Retype all of the lines below with no changes.

── Task material ──

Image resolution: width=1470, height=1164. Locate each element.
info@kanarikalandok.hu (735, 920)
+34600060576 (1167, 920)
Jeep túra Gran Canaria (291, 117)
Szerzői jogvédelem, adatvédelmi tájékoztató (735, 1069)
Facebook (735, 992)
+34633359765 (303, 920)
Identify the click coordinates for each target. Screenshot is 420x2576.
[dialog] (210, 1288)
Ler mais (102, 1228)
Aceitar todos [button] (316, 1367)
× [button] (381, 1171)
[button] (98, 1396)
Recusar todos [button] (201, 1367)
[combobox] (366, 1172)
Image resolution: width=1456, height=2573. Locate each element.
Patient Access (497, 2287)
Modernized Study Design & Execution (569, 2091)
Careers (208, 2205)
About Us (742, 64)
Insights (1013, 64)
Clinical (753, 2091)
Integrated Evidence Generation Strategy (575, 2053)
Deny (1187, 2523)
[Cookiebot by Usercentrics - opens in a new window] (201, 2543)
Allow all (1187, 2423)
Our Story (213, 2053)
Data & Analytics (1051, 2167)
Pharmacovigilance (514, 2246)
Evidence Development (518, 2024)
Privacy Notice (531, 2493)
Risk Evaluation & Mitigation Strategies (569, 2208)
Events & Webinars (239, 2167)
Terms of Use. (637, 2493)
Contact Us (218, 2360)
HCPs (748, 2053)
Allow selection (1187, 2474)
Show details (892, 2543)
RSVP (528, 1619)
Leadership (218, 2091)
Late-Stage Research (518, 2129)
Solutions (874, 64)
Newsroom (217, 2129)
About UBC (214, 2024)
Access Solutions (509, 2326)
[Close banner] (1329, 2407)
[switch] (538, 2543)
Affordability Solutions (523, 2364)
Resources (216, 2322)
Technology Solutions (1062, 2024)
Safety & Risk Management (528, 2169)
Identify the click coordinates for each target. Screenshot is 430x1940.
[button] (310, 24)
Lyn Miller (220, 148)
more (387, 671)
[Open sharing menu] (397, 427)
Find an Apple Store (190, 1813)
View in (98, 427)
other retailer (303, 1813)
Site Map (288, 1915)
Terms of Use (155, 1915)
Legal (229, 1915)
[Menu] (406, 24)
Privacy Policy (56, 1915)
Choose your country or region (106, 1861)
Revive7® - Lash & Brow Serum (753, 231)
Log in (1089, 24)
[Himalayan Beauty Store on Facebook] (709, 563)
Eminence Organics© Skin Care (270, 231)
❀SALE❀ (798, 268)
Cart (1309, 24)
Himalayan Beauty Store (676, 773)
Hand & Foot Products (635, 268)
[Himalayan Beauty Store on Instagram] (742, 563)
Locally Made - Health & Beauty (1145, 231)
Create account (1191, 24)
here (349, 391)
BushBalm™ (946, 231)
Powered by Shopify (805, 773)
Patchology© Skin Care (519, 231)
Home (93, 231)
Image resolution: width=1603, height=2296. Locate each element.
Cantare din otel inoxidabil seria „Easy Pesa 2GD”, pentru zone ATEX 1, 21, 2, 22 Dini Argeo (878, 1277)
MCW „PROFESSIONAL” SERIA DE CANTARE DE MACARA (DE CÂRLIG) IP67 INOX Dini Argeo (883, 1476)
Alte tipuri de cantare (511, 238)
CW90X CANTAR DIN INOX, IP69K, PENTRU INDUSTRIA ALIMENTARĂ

───

--- Written solution ---
Image resolution: width=1470, height=1164. Locate each element.
info@kanarikalandok.hu (735, 920)
+34600060576 (1167, 920)
Jeep túra Gran Canaria (291, 117)
Szerzői jogvédelem, adatvédelmi tájékoztató (735, 1069)
Facebook (735, 992)
+34633359765 (303, 920)
Identify the click coordinates for each target. Screenshot is 420x2576.
[dialog] (210, 1288)
Ler mais (102, 1228)
Aceitar todos [button] (316, 1367)
× [button] (381, 1171)
[button] (98, 1396)
Recusar todos [button] (201, 1367)
[combobox] (366, 1172)
Image resolution: width=1456, height=2573. Locate each element.
Patient Access (497, 2287)
Modernized Study Design & Execution (569, 2091)
Careers (208, 2205)
About Us (742, 64)
Insights (1013, 64)
Clinical (753, 2091)
Integrated Evidence Generation Strategy (575, 2053)
Deny (1187, 2523)
[Cookiebot by Usercentrics - opens in a new window] (201, 2543)
Allow all (1187, 2423)
Our Story (213, 2053)
Data & Analytics (1051, 2167)
Pharmacovigilance (514, 2246)
Evidence Development (518, 2024)
Privacy Notice (531, 2493)
Risk Evaluation & Mitigation Strategies (569, 2208)
Events & Webinars (239, 2167)
Terms of Use. (637, 2493)
Contact Us (218, 2360)
HCPs (748, 2053)
Allow selection (1187, 2474)
Show details (892, 2543)
RSVP (528, 1619)
Leadership (218, 2091)
Late-Stage Research (518, 2129)
Solutions (874, 64)
Newsroom (217, 2129)
About UBC (214, 2024)
Access Solutions (509, 2326)
[Close banner] (1329, 2407)
[switch] (538, 2543)
Affordability Solutions (523, 2364)
Resources (216, 2322)
Technology Solutions (1062, 2024)
Safety & Risk Management (528, 2169)
Identify the click coordinates for each target. Screenshot is 430x1940.
[button] (310, 24)
Lyn Miller (220, 148)
more (387, 671)
[Open sharing menu] (397, 427)
Find an Apple Store (190, 1813)
View in (98, 427)
other retailer (303, 1813)
Site Map (288, 1915)
Terms of Use (155, 1915)
Legal (229, 1915)
[Menu] (406, 24)
Privacy Policy (56, 1915)
Choose your country or region (106, 1861)
Revive7® - Lash & Brow Serum (753, 231)
Log in (1089, 24)
[Himalayan Beauty Store on Facebook] (709, 563)
Eminence Organics© Skin Care (270, 231)
❀SALE❀ (798, 268)
Cart (1309, 24)
Himalayan Beauty Store (676, 773)
Hand & Foot Products (635, 268)
[Himalayan Beauty Store on Instagram] (742, 563)
Locally Made - Health & Beauty (1145, 231)
Create account (1191, 24)
here (349, 391)
BushBalm™ (946, 231)
Powered by Shopify (805, 773)
Patchology© Skin Care (519, 231)
Home (93, 231)
Image resolution: width=1603, height=2296. Locate each element.
Cantare din otel inoxidabil seria „Easy Pesa 2GD”, pentru zone ATEX 1, 21, 2, 22 Dini Argeo (878, 1277)
MCW „PROFESSIONAL” SERIA DE CANTARE DE MACARA (DE CÂRLIG) IP67 INOX Dini Argeo (883, 1476)
Alte tipuri de cantare (511, 238)
CW90X CANTAR DIN INOX, IP69K, PENTRU INDUSTRIA ALIMENTARĂ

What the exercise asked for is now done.